I have this Equation, that I modeled from my measurements and simulations. $I^{exp}_{l,m} = (\mathbf{F}^{H}.\mathbf{A}.I^{true})_{l,m}$; $H$ is the Hermitian transpose and $\mathbf{F}^{H}$ is a block diagonal inverse Fourier transform operator. $I^{exp}_{l,m}$ and $I^{true}_{l,m}$ are the expected and real images of size $N_{pix}\times N_{pix}$ pixels. $\mathbf{A}_{}$ is a complex matrix expressed as follows:
$\mathbf{A}_{}= \begin{bmatrix} \mathbf{C}_{01,(t,\nu)}\cdot \mathbf{W}_{01,(t,\nu)}\cdot \mathbf{S}_{01,(t,\nu)} \cdot\mathbf{G}\\ \vdots\\ \mathbf{C}_{ik,(t,\nu)}\cdot \mathbf{W}_{ik,(t,\nu)}\cdot \mathbf{S}_{ik,(t,\nu)} \cdot\mathbf{G}\\ \vdots \\ \mathbf{C}_{jl,(t,\nu)}\cdot \mathbf{W}_{jl,(t,\nu)}\cdot \mathbf{S}_{jl,(t,\nu)}^{n} \cdot\mathbf{G}\\ \end{bmatrix}$
$\mathbf{F}^{H}$ and $\mathbf{A}_{}$ are of shape $(N_{v})\times(N_{pix}N_{pix})$ and $(N_v)\times (N_{pix}N_{pix})$ respectively. Please ignore the elements in $\mathbf{A}_{}$ but consider the shape.

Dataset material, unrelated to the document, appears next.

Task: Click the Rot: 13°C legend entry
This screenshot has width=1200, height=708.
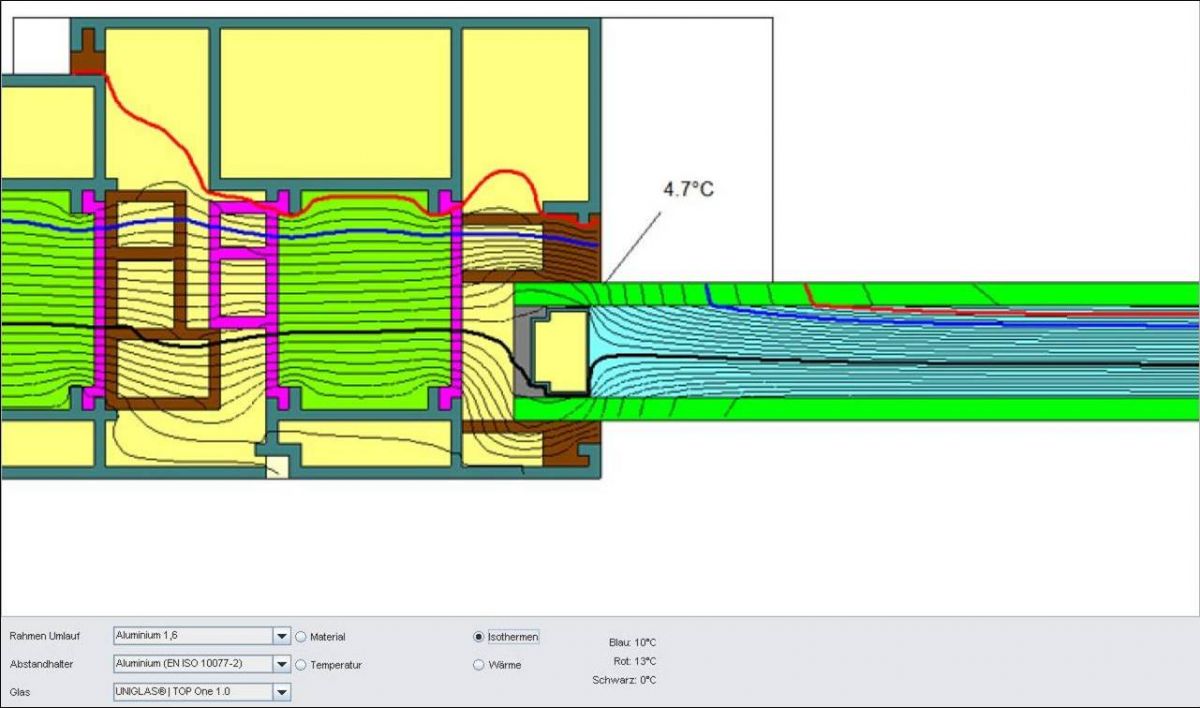Action: tap(634, 661)
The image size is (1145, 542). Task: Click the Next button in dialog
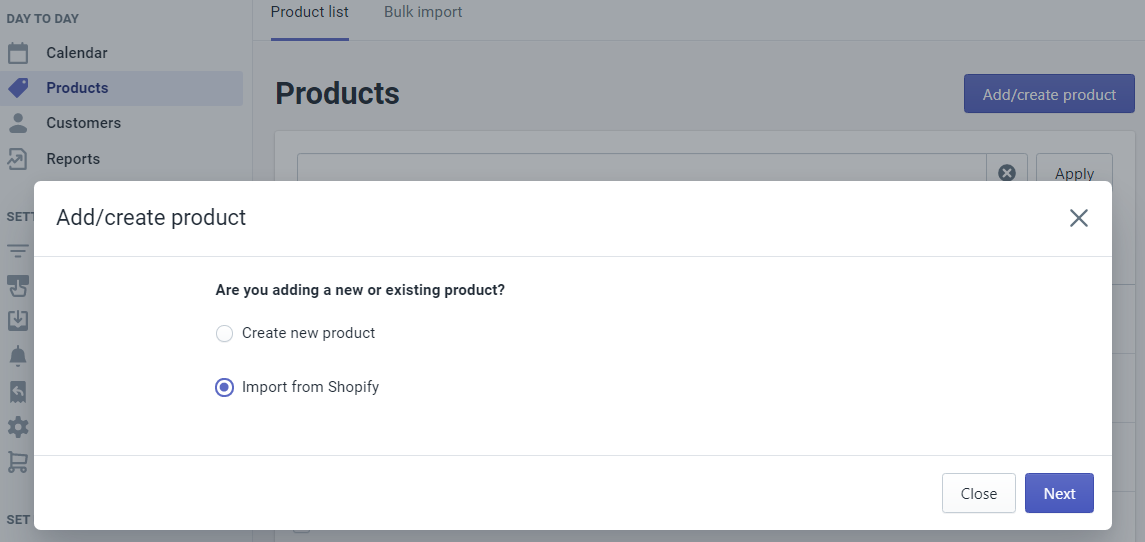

This equation model data compression and imaging (in interferometry synthesis imaging). From my model, $I^{true}_{l,m}$ and $\mathbf{A}_{}$ are known. What is the best approach to use to compute $I^{exp}_{l,m}$? Is there any Python tools for this Fourier interpolation?